También resulta imposible no disfrutar el regreso de Frances y Jet pues Stockard Channing y Dianne Wiest aportan nuevamente ese toque excéntrico y nostálgico que conecta de inmediato con la película original.
Pero Hechizo de amor: La magia continúa también tiene algunos tropiezos. El guion intenta abarcar demasiado y algunas partes de la historia avanzan demasiado rápido. La historia de las hijas tiene potencial para ser el verdadero corazón de la película, pero no siempre recibe la profundidad suficiente, mientras que algunos personajes nuevos se sienten menos memorables que los que ya conocemos.

El cambio de escenario hacia Reino Unido también resulta atractivo porque expande las posibilidades de este universo mágico, aunque al mismo tiempo hace que la película pierda parte de esa atmósfera hogareña y otoñal que era fundamental en la original.

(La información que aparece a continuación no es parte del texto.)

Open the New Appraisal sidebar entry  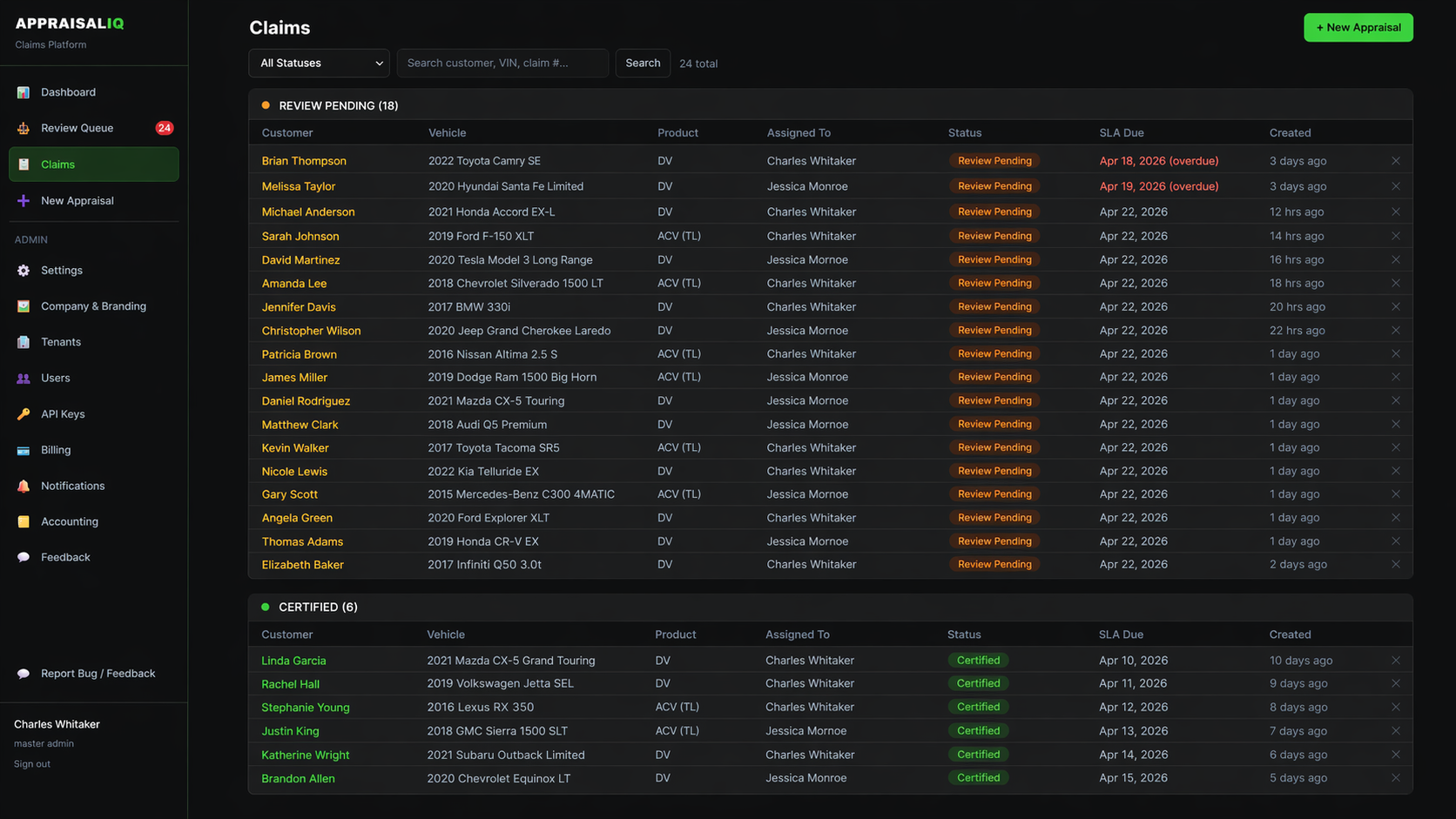78,200
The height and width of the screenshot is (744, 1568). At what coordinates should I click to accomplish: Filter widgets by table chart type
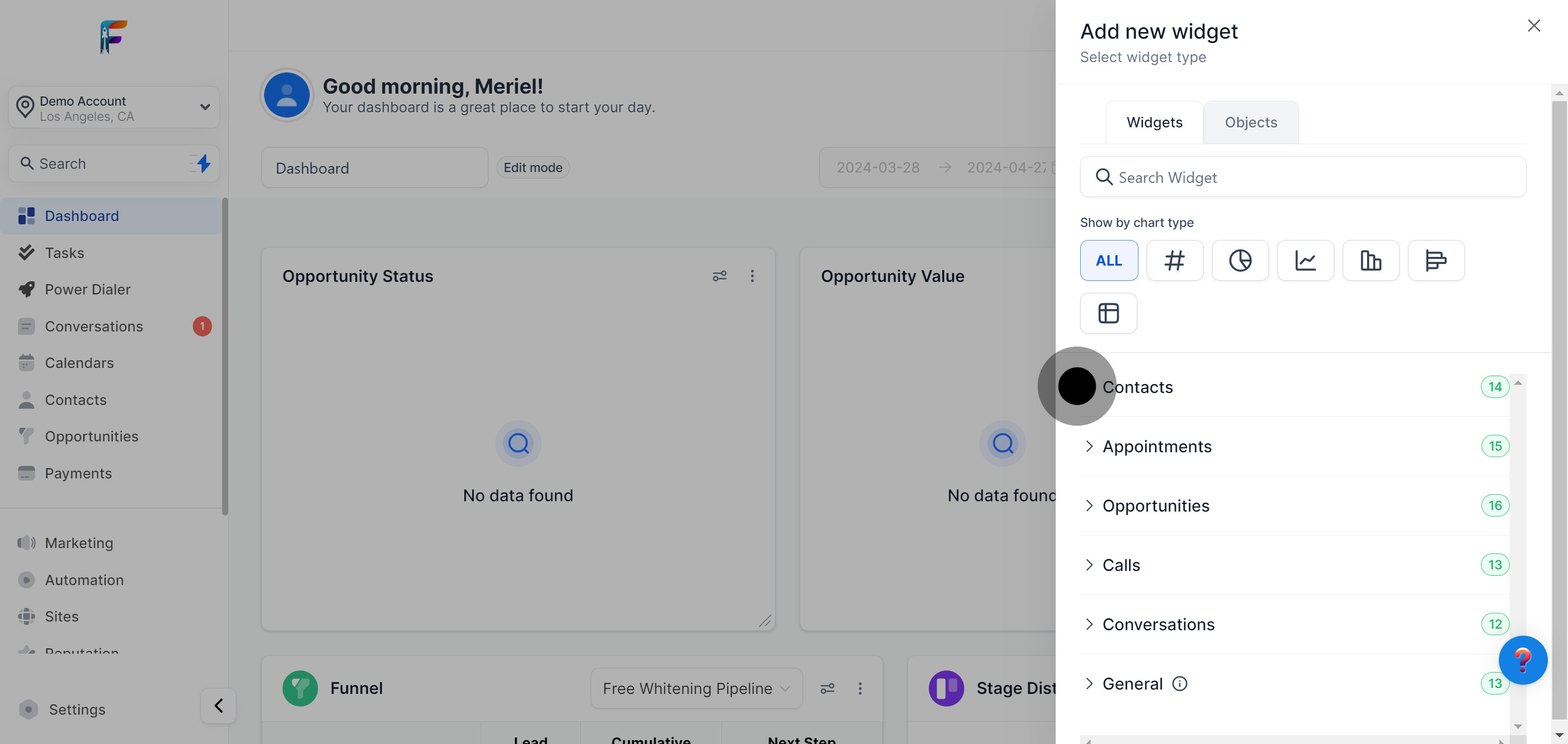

Aun así, Hechizo de amor 2 es una buena propuesta de continuación, incluso funciona para quienes no han visto la primera o no la tienen tan fresca (aquí tenemos un resumen de todo lo que deben recordar de la primera). Al final, todos amamos ver esas películas con encanto dosmilero, que nos hacen olvidar los problemas del mundo real por un buen rato.
¿Supera a la original? No. ¿Es una secuela que merece existir? Sí. Lo que permanece es la hermandad, la familia y esa sensación de que, incluso cuando todo se vuelve un desastre sobrenatural, siempre puedes volver a casa.